_PASSAGE TO READ_:
#####

Even those of us with excellent prescription plans in our insurance packages are often spending more money than we have to on regular medications, especially if there’s something in your regimen that is rare, or not covered. How can you reduce what you pay for prescription medicine? Here are some ideas:
- Ask for Samples: Pharmaceutical companies generally provide free samples of new or rebranded medicines to doctors and hospitals. If you’re being given a new prescription, ask your doctor for a free sample, especially if it’s something like an antihistamine or blood pressure medication that you’ll be using often. You’ll save money, and confirm that the new drug works for you, before committing to an entire thirty-day supply.
- Go Generic: Most doctors don’t automatically prescribe generic versions of drugs. Most insurance plans require that you use a generic if it’s available. If your pharmacist doesn’t offer you a generic automatically, ask for one. It will save you a lot of cash.
- Go Postal: Many insurance companies are pushing the use of in-house pharmacies for regular prescriptions. They ship you a three-month supply by mail, but most of the time, you’ll only pay for two months, and you don’t have to worry about remembering to ask for a refill, or finding time to go to the drug store.
- Join the Club: Chain pharmacies like Walgreens and CVS, and even the drug stores inside department stores, often offer prescription drug “clubs.” You pay a small annual fee, and get prescription medications filled at a deeply discounted rate. Some of these work with insurance plans, but others are meant for people who don’t have prescription drug coverage.
- Over-the-Counter Options? Many drugs, especially pain relievers and antihistamines, that used to require prescriptions are now available “over the counter,” meaning you can just buy them. If your doctor recommends ointments, eye drops, or allergy meds (among others) ask if there’s an OTC (over-the-counter) brand that will work.
While these tips will help you save money on medication, it’s important to remember that health savings accounts can also be used to cover such expenses. Since the funds that are diverted to HSAs are retained by your employer’s provider every year, make sure you use whatever money is available to you before you lose the chance.

#####

_INPUT DATA_:
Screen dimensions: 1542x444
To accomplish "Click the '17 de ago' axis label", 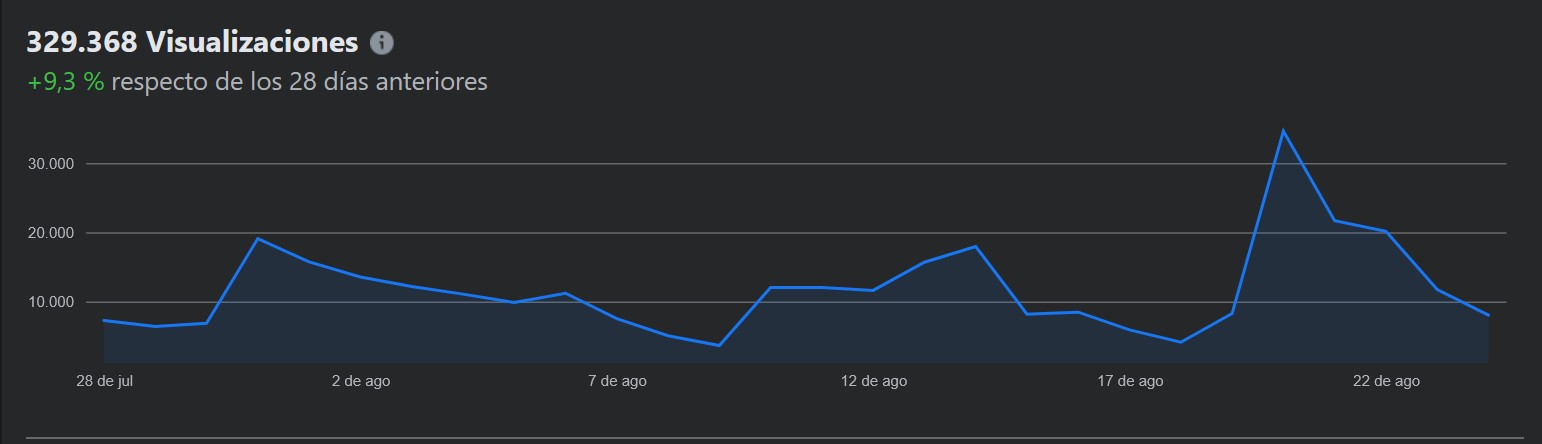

#####

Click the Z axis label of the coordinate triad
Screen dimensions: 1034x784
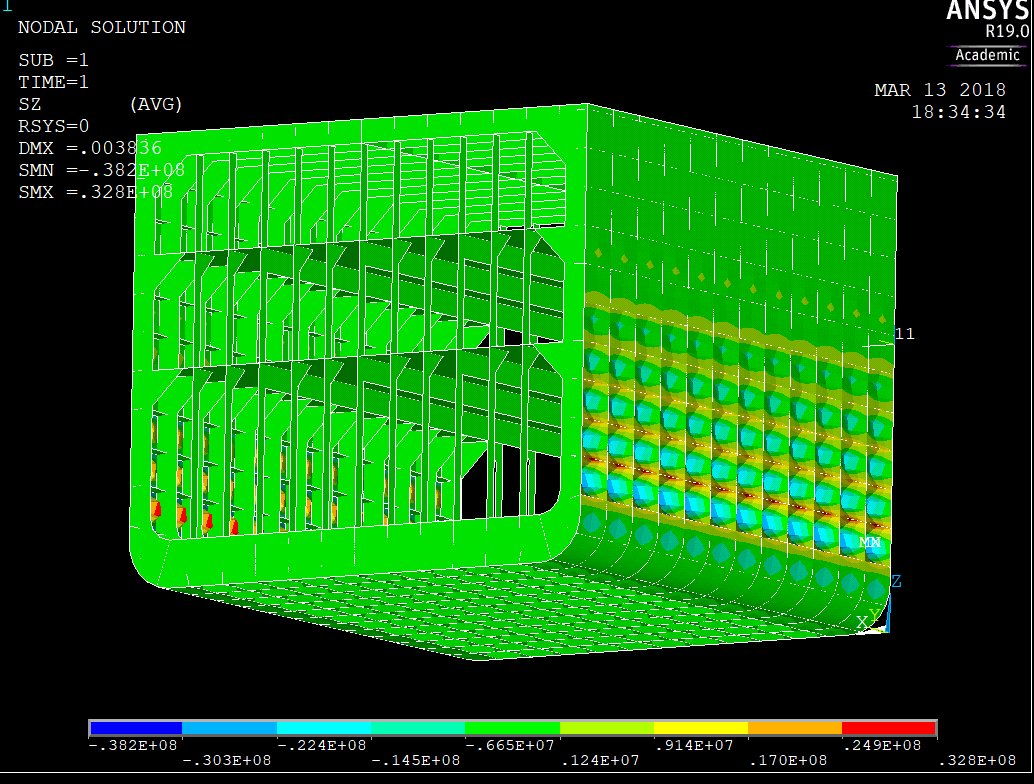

#####

_APPLY WHAT YOU READ_:
- A) Answer these questions from the passage on prescription costs, one line each:
(i) How large a supply do in-house insurance pharmacies ship by mail?
(ii) Which two chain pharmacies are named?
(iii) What kind of account does the passage say can also be used to cover medication expenses?
- B) List every heading the passage on prescription costs gives to its money-saving ideas.
- C) In the passage on prescription costs, swap "annual" for "yearly" and write out the part starting with "- Go Postal: Many" and going on through "prescription drug coverage.".

_ANSWERS TO THE EXERCISES_:
- A)
(i) A three-month supply.
(ii) Walgreens and CVS.
(iii) Health savings accounts (HSAs).

- B)
- Ask for Samples
- Go Generic
- Go Postal
- Join the Club
- Over-the-Counter Options?

- C)
- Go Postal: Many insurance companies are pushing the use of in-house pharmacies for regular prescriptions. They ship you a three-month supply by mail, but most of the time, you’ll only pay for two months, and you don’t have to worry about remembering to ask for a refill, or finding time to go to the drug store.
- Join the Club: Chain pharmacies like Walgreens and CVS, and even the drug stores inside department stores, often offer prescription drug “clubs.” You pay a small yearly fee, and get prescription medications filled at a deeply discounted rate. Some of these work with insurance plans, but others are meant for people who don’t have prescription drug coverage.